Eingereicht on 4. Januar 2021 – 12:23

Ich bin 18 Jahre alt und arbeite bei einem McDonalds-Franchiseunternehmen. Ich habe im Sommer 2019 angefangen. Unsere Filiale ist relativ klein. Während einer Schicht arbeiten dort etwa zehn Leute, insgesamt sind es vielleicht 90 Leute, was bedeutet, dass viele von ihnen in Teilzeit sind.

Als die erste Schliessung begann, durften die Leute nicht mehr drinnen sitzen, um zu essen. Der Bereich, in dem sich der Laden befindet, wurde zu einem Hochrisikobereich. Sie boten dann nur noch Liefer- und Mitnahmebestellungen an. Einige neue Regeln wurden eingeführt, wie z. B. regelmässigeres Abwischen der Theken, das Tragen von Masken im Laden und Glasabschirmungen zwischen verschiedenen Teilen der Küche. Aber die Manager selbst liefen zwischen den verschiedenen Abteilungen hin und her, und anfangs gab es einen Mangel an Masken. Auch jetzt kümmern sich die Manager nicht wirklich um die Sicherheit. Ein Manager sagte mir, wenn ich zu besorgt sei, solle ich zu Hause bleiben. Es gab keinen wirklichen kollektiven Widerstand gegen all das. Die finanzielle Situation meiner Familie ist ziemlich schlecht, also konnte ich es mir nicht leisten, zu Hause zu bleiben. Gleichzeitig wollte ich nicht arbeiten gehen, da meine Eltern gefährdet sind. Also habe ich zunächst unbezahlte Urlaubstage genommen, weil wir nicht wussten, ob wir nach der Schliessung von McDonald’s überhaupt bezahlt werden würden.
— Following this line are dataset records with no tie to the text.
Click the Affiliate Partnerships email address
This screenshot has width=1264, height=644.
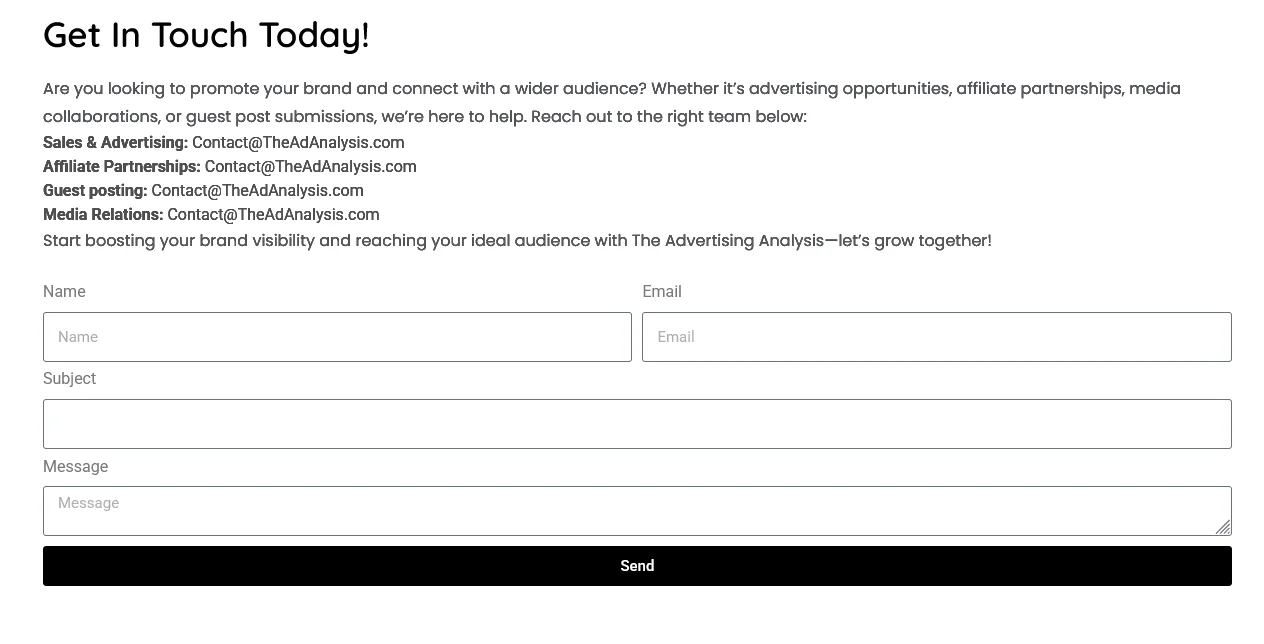click(x=311, y=167)
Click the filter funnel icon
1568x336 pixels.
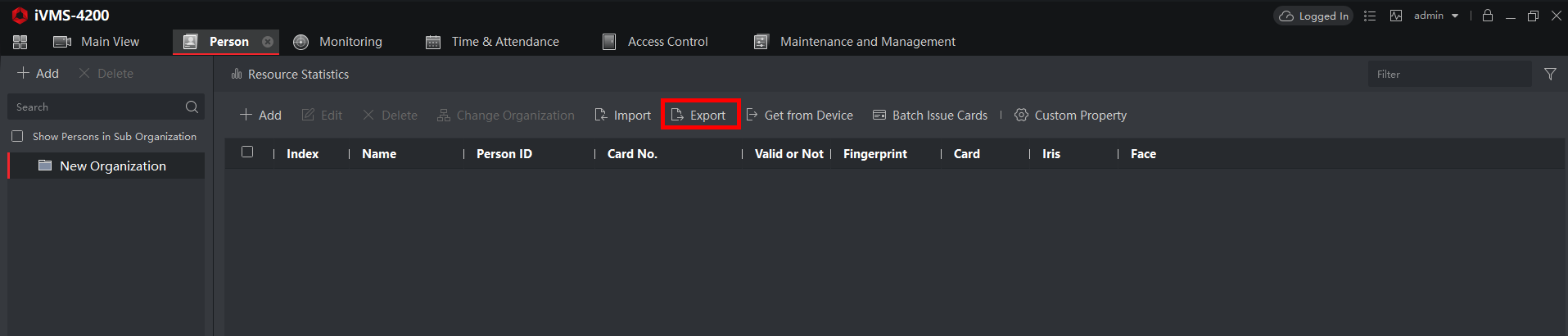point(1550,74)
Jetzt habe ich also keinen Urlaub mehr.

Dann sagten sie, dass die Firma Verluste macht, wenn sie offen bleibt, also haben sie uns bis Ende Juni 2020 ohne Bezahlung beurlaubt. Viele Arbeiter, einige von ihnen sind Universitätsstudenten, kamen nach dem Ende der ersten Schliessung nicht mehr zurück. Gleichzeitig sah man Leute, die in Vollzeit auf dem Bau und in Teilzeit bei McDonald’s arbeiteten, die hier eine Vollzeitstelle annahmen, weil ihre Standorte geschlossen worden waren. Im Allgemeinen gab es überhaupt keinen Mangel an Arbeitskräften, auch wenn ein paar Leute krankgeschrieben waren.

Die Leute diskutierten darüber, dass die Regierung Mist baut, wenn es um die Pandemie geht, aber keine der Diskussionen war ernst genug. Die Leute denken, dass nichts getan werden kann, also wollen sie nicht einmal darüber reden. Das ist ein grosses Problem, das uns plagt. Ohne eine gültige Vertretung oder Organisation fühlt sich der durchschnittliche Lohnabhängige machtlos und unbedeutend.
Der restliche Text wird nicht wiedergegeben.